= Food noise =

Persistent and intrusive thoughts about food

Food noise is persistent and intrusive thoughts about food even when food security is not under threat. Although research is still in the early phase, definitions of food noise have emerged, and evidence suggests that food noise is distinct from hunger, food addiction, and food preoccupation. Instead, patients experiencing food noise report constantly ruminating about eating – when to eat, whether they are eating the right types of foods, or whether they are eating the right amount – or having self-recriminating thoughts about their relationship with food. These thoughts have a high cognitive burden and can cause distress, and it has been suggested that food noise may be a reason some people struggle to lose weight. For example, according to WW International, persistent food-related thoughts can make it difficult to adhere to a nutrition or exercise plan and make healthy food choices.

== History ==
The origin of the term food noise is unknown, but it first appeared in a Google search in 2006. Google searches for “food noise” increased markedly in 2022, possibly due to the rising use of GLP-1 receptor agonist drugs (GLP-1 RA drugs) for weight loss. Growing public interest spurred attention from researchers, and the concept was first incorporated into a model of food cue reactivity (how the body and brain respond when a person sees, smells, or thinks about food) in 2023. However, other researchers do not see food cue reactivity as the sole trigger for food noise.

== Definitions ==
Given the increasing public interest in the concept of food noise during the early 2020s, researchers began to formulate formal definitions that could facilitate measurement of and studies about the phenomenon.
The earliest published definition described food noise as "heightened and/or persistent manifestations of food cue reactivity, often leading to food-related intrusive thoughts and maladaptive eating behaviors".

A second definition, published in 2024 by a separate research group, described food noise as “persistent, intrusive thoughts about food that are disruptive to daily life and make healthy behaviors difficult.”

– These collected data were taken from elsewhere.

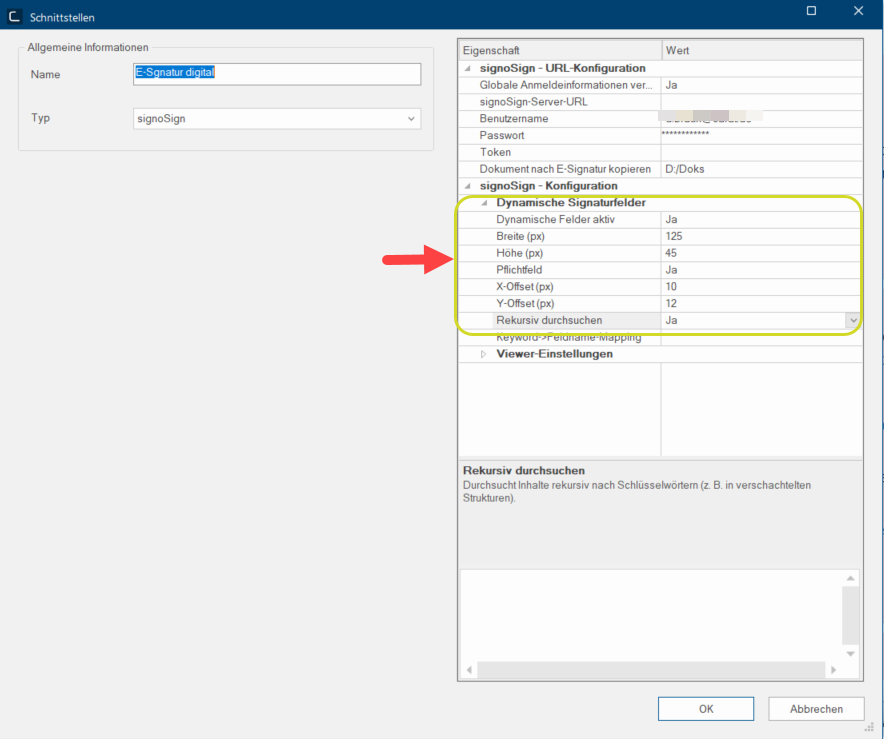884x739 pixels.
Task: Collapse the signoSign - Konfiguration section
Action: (468, 186)
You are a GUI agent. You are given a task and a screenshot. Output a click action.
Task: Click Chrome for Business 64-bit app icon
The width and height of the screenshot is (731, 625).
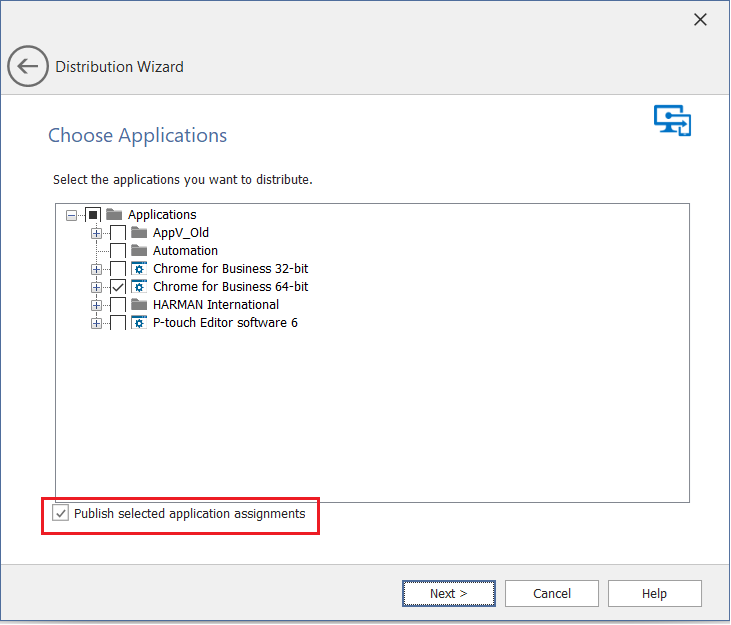[x=139, y=287]
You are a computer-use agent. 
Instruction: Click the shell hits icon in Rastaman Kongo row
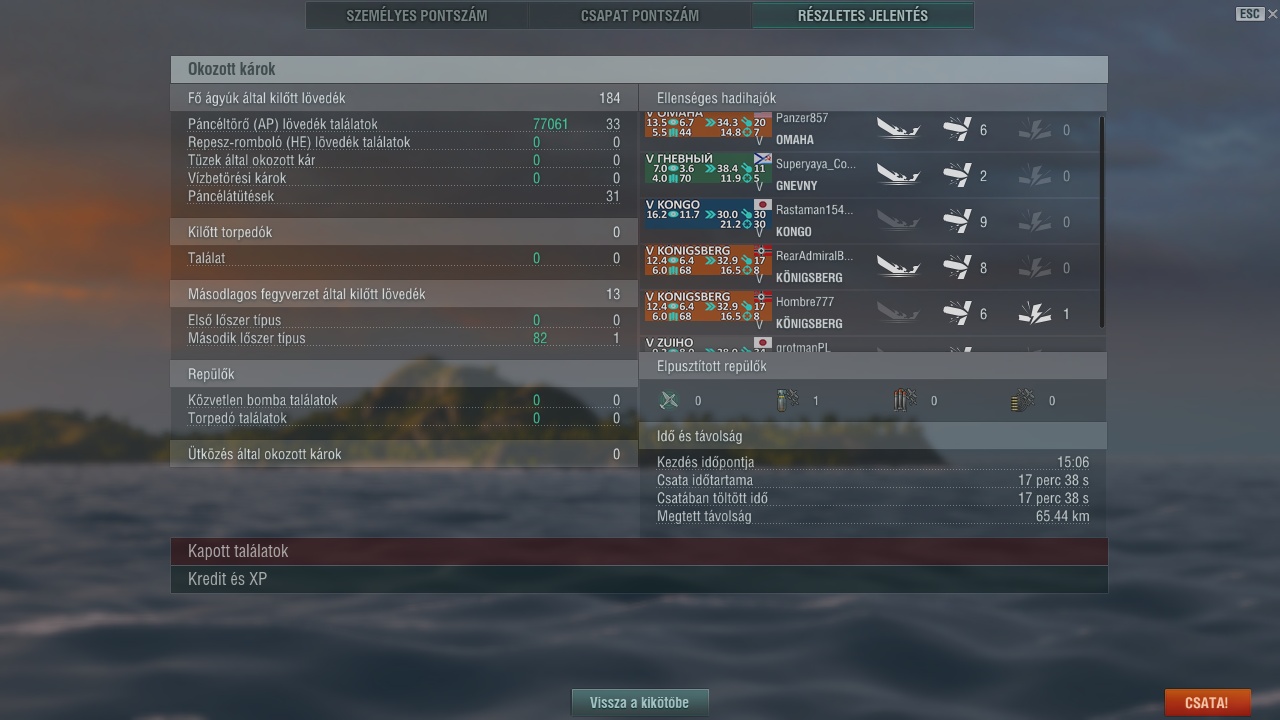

In 2025, another research group offered a third definition: “persistent thoughts about food that are perceived by the individual as being unwanted and/or dysphoric and may cause harm to the individual, including social, mental, or physical problems.”

== Measurement ==
Since 2024, two psychometric tools for measuring food noise have been developed.

=== RAID-FN Inventory ===
The Ro-Allison-Indiana-Dhurandhar Food Noise Inventory (RAID-FN Inventory) consists of seven items in the short-form version and 23 items in the long-form version. Both versions of the questionnaire capture three distinct factors of food noise: preoccupation with food, persistence of thoughts, and dysphoria arising from those thoughts. A reliability test conducted by the scale’s developers indicated that the food noise construct is likely stable (that is, a trait), although the dysphoric aspect may be a temporary state. Unlike the Food Noise Questionnaire (FNQ), no difference in the level of food noise experienced by men versus women was found using the RAID-FN Inventory.

The researchers who developed the RAID-FN Inventory noted that further validation of the tool involving in-person, in-clinic studies is required. Additionally, they suggested that future studies might investigate how the inventory responds to changes in food noise arising from the environment or therapeutic interventions.

The direct-to-patient healthcare company Ro provided funding for the RAID-FN Inventory’s development; however, the company had no control over the tool’s creation or the authorship of the validation study.

=== Food Noise Questionnaire ===
The Food Noise Questionnaire (FNQ) consists of five items associated with a single factor. The questionnaire is intended to be a brief tool for deployment in clinical and research settings that is also capable of identifying food noise correlates in various demographic groups. Initial testing of the questionnaire found that women and those dieting for weight loss purposes had higher scores, indicating greater levels of food noise. In contrast, individuals older than 55 years and retired persons had lower scores. The study authors cautioned, however, that further validation of the tool was required, specifically with those seeking treatment for obesity in clinical and nonclinical environments.

== Effect of GLP-1 receptor agonist drugs ==
Anecdotally, patients have reported that taking GLP-1 receptor agonist (RA) drugs quiets food noise. Moreover, many patients have said they did not register the constant mental chatter about food until it was gone. As of late 2025, only one unpublished study showing reductions in the impact of food noise resulting from taking GLP-1 RA drugs had been conducted using a validated scale. Further, the mechanisms by which GLP-1 RA drugs might dampen food noise are unclear. Some scientists have suggested that GLP-1 RA drugs act on brain pathways that affect appetite or reward signaling.

== Future research ==
Many aspects of food noise remain to be studied. Multiple future directions for research have been proposed, including the extent to which, how, and why GLP-1 RA drugs quiet food noise, how individuals’ experience of food noise relates to cognitive and physiological processes, demographic characteristics of those most susceptible to food noise, possible additional therapeutic approaches for managing food noise, and how public health policies may be implemented alongside food packaging, display, and information requirements to reduce the incidence of food noise.